HN: Review my little Twitter app - petesalty
http://glunote.com

======
petesalty
My desk is covered with little sticky notes, with just about everything
written on them - things I'm interested in(books, websites, music, etc.),
restaurants, lyrics to songs, people phone numbers/email addresses, etc.
Anyway, this just isn't a good system, since I never seem to have these notes
when I actually need them (i.e. when I'm not at my desk). Even if I don't
tweet a lot I have Twitter open all the time since I like to keep up to date
with what some people are doing/talking about. I also have Twitter on my
phone, so a few months a go I thought it's be a good idea to create a system
where I could create notes, just little ones, and access them from anywhere.
Hence glunote.

The premise is pretty simple, just follow a user "glu" on Twitter then to take
notes send a direct message to glu. The system then stores the note
permanently, i.e, "d glu dicount socks 1-800-555-SOCK". You can then search
notes by sending a direct message to glu with a ? as the first character.
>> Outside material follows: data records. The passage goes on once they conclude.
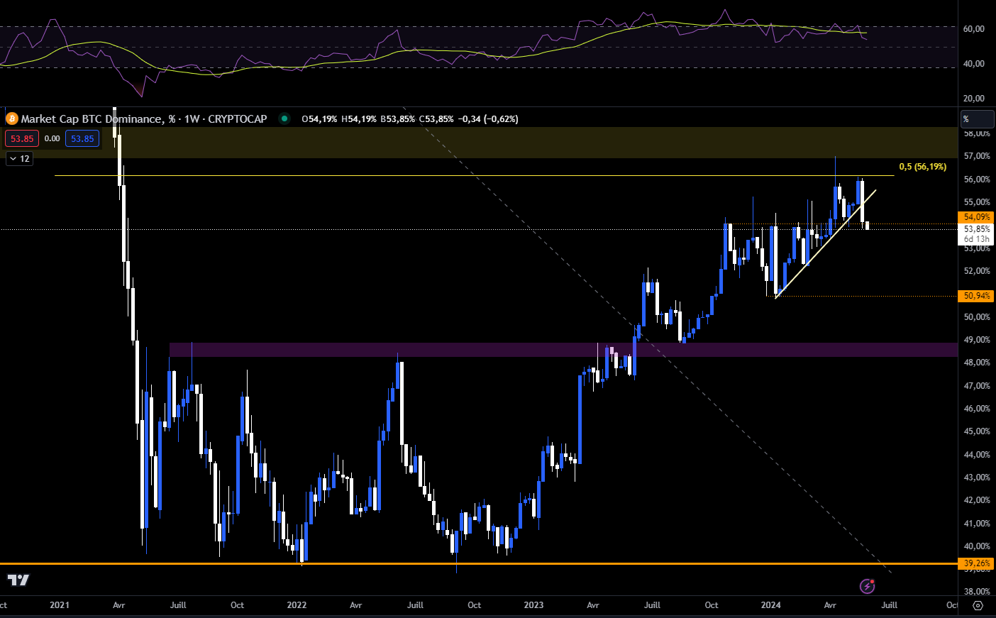
Task: Select the orange 50,94% price label
Action: 977,296
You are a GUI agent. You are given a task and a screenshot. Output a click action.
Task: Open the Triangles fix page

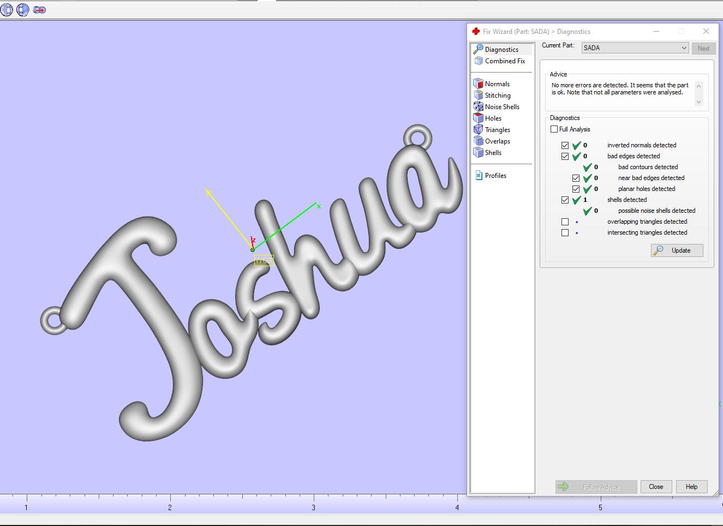[497, 130]
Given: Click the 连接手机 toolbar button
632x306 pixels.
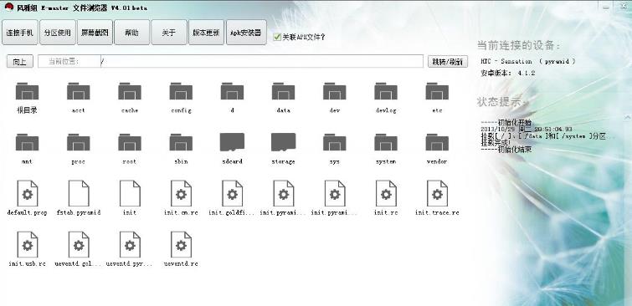Looking at the screenshot, I should 20,33.
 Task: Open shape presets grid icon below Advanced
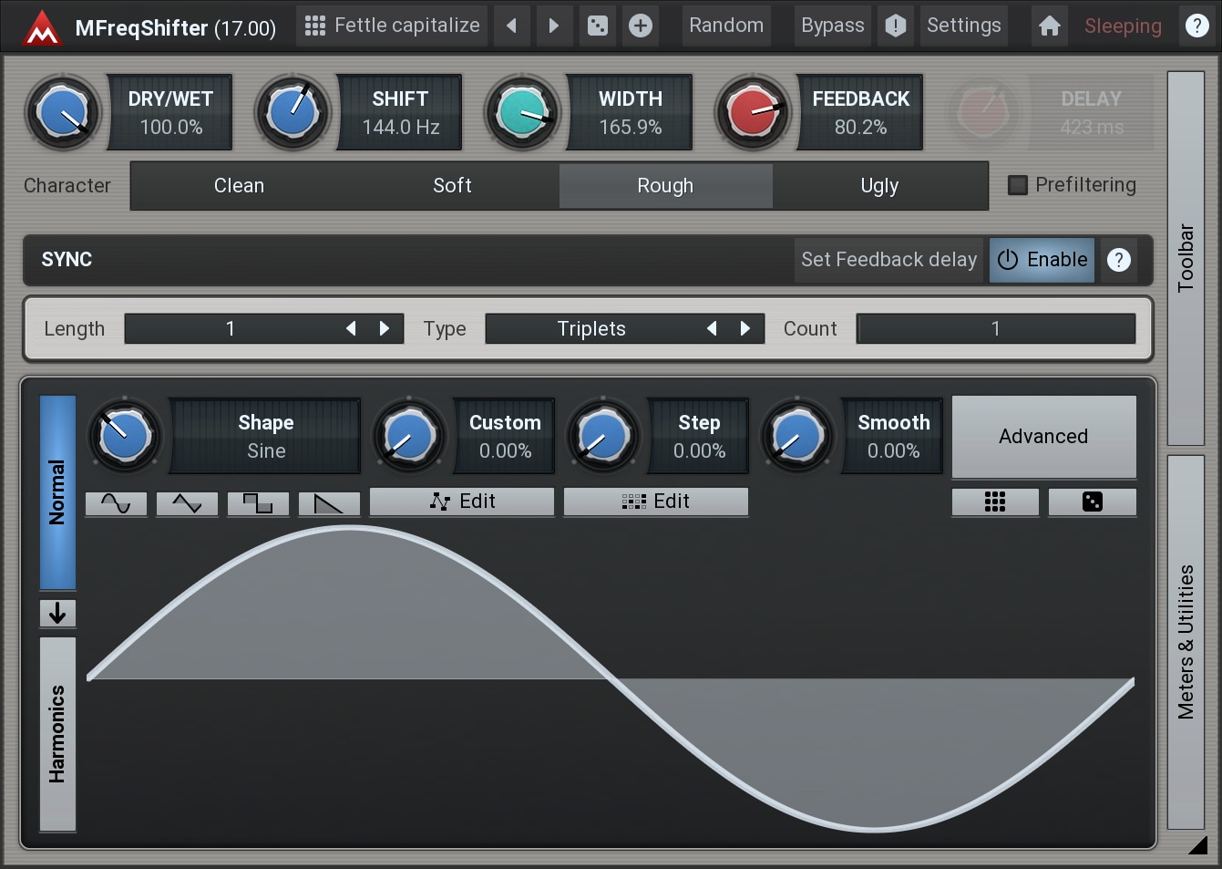pyautogui.click(x=995, y=502)
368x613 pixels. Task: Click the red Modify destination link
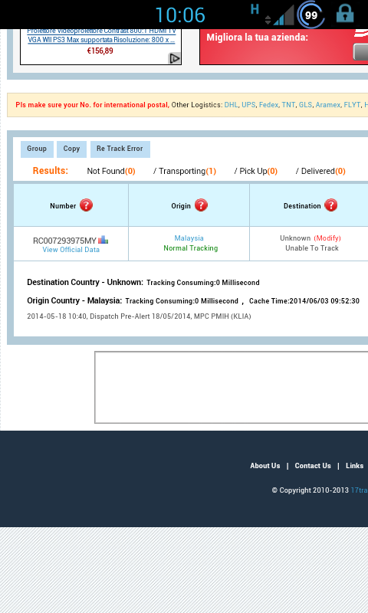pyautogui.click(x=327, y=238)
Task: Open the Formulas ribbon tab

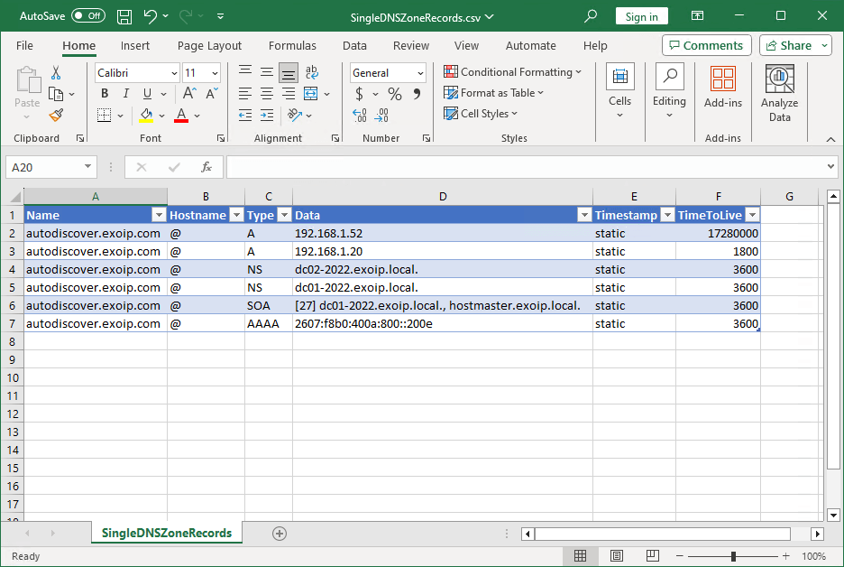Action: (292, 45)
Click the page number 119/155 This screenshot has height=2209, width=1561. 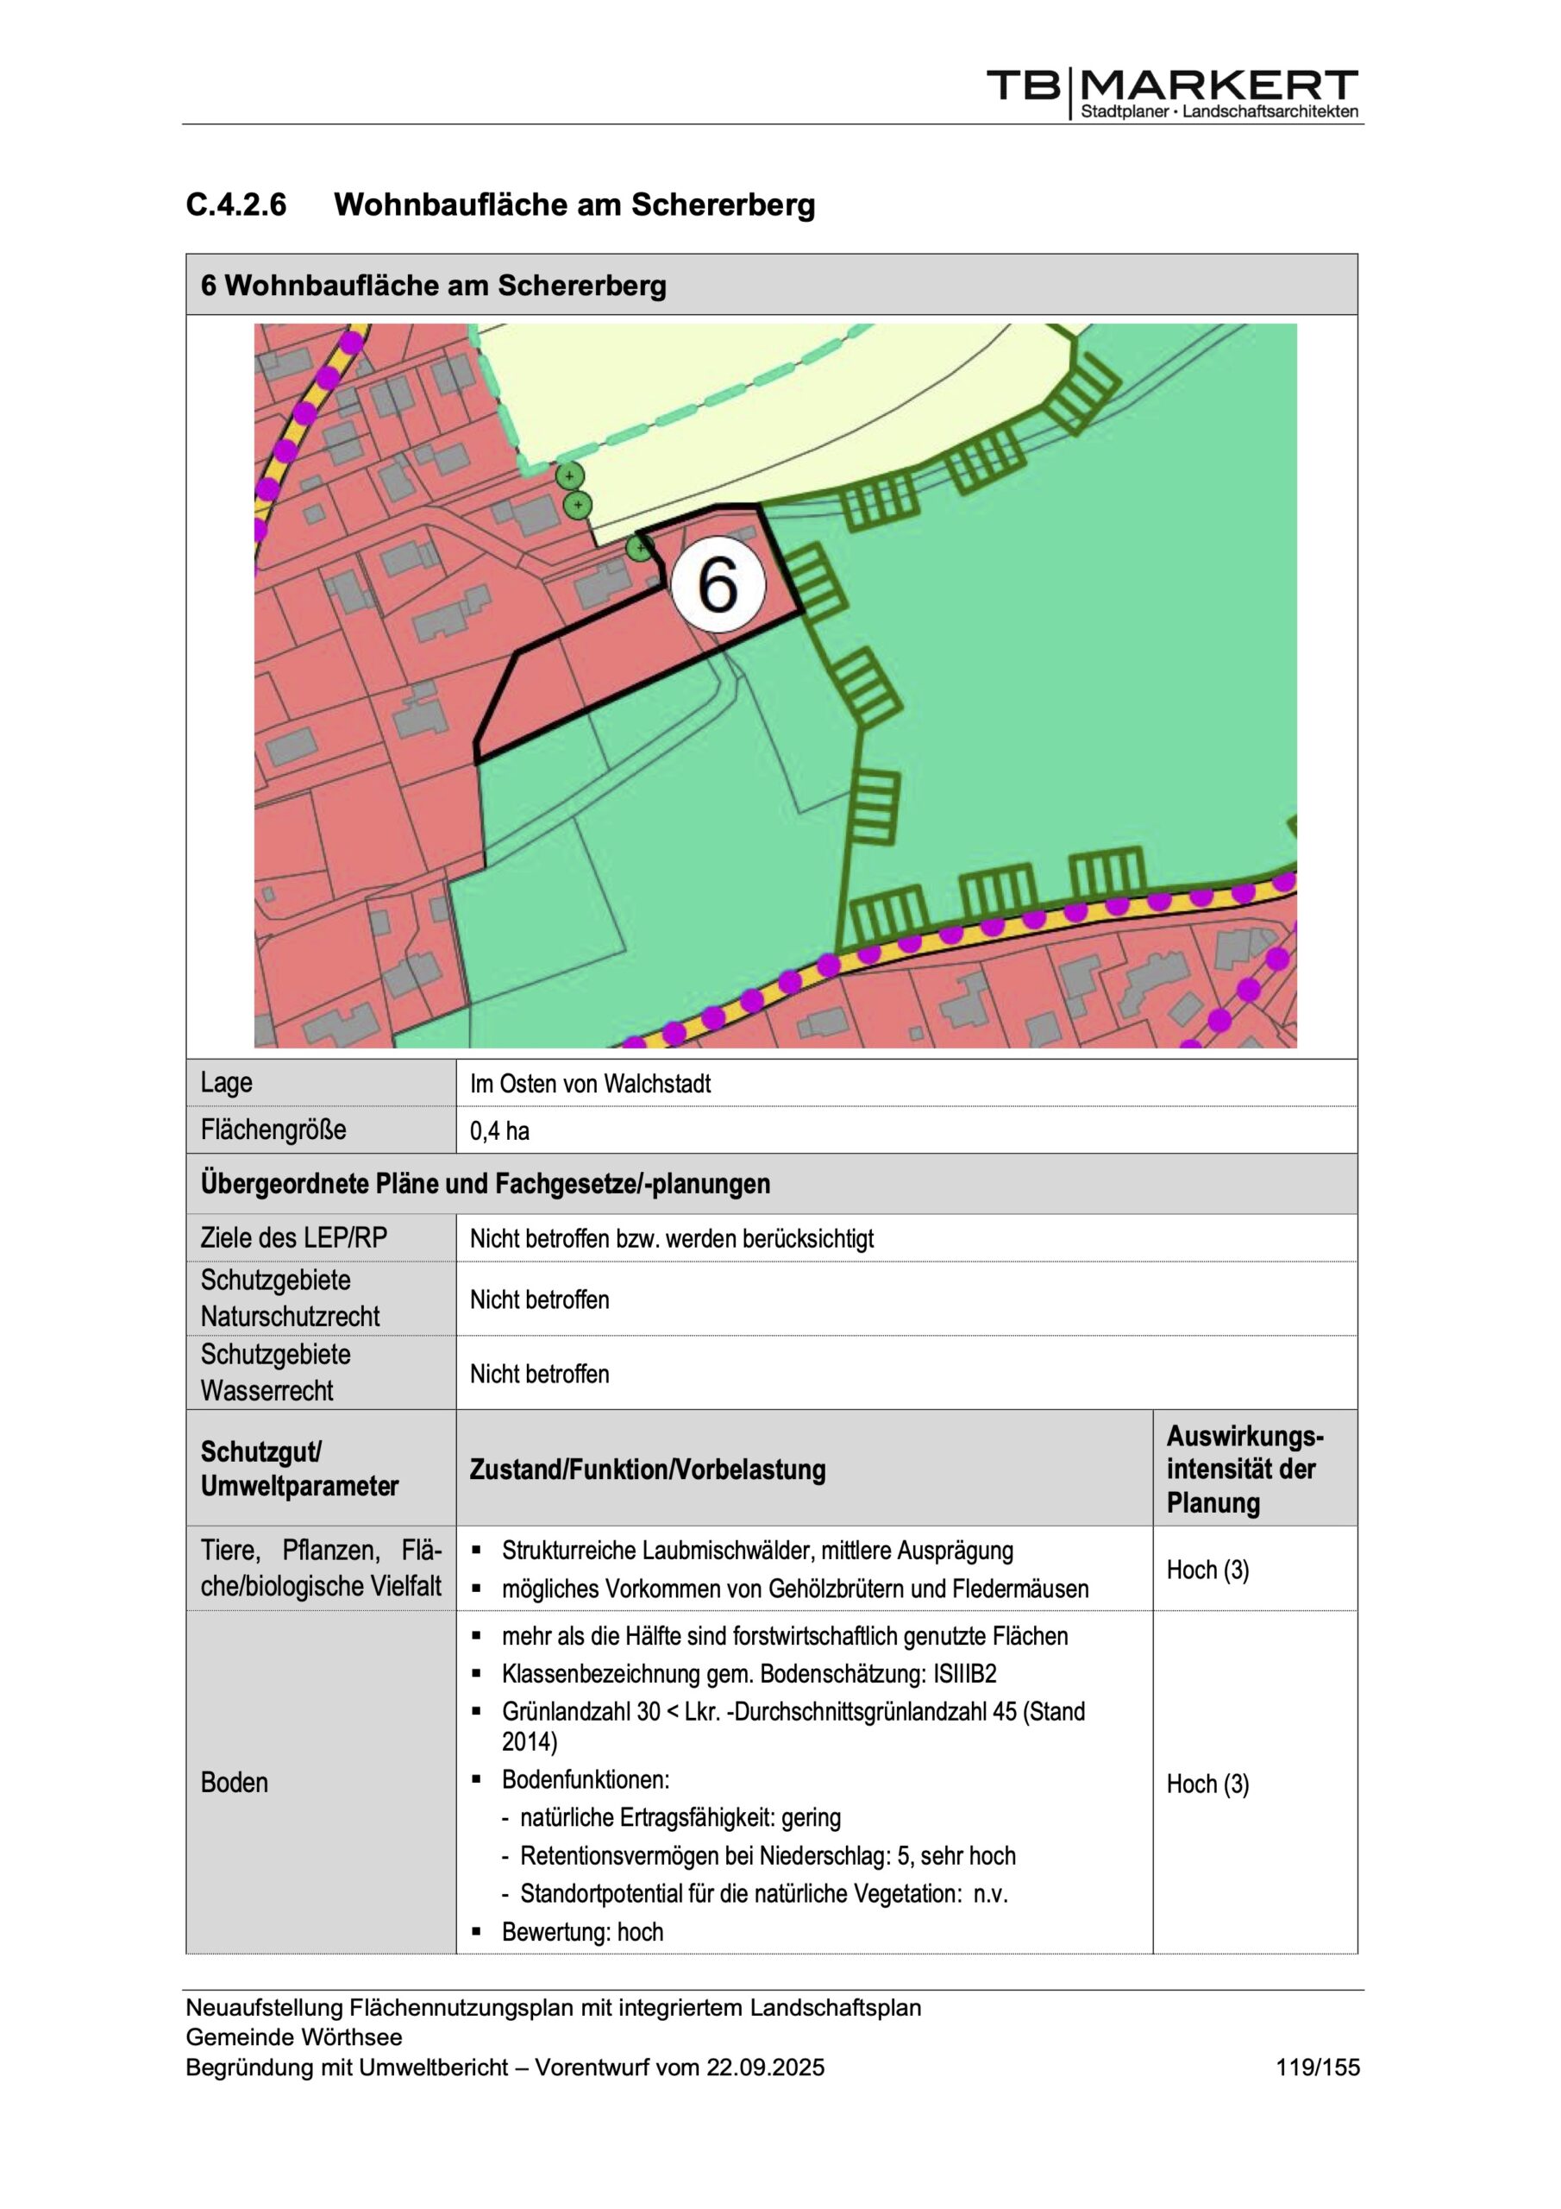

For
example "d glu ? discount socks" would return all your notes that matched
"discount socks" as direct messages (actually at the moment it returns the
best match and a link to all other matches).

It was originally just for me but I've opened it up to anyone. I'd love to get
some feedback on what people think, where there might be improvements, what's
missing, that kind of thing. Any feedback is greatly appreciated.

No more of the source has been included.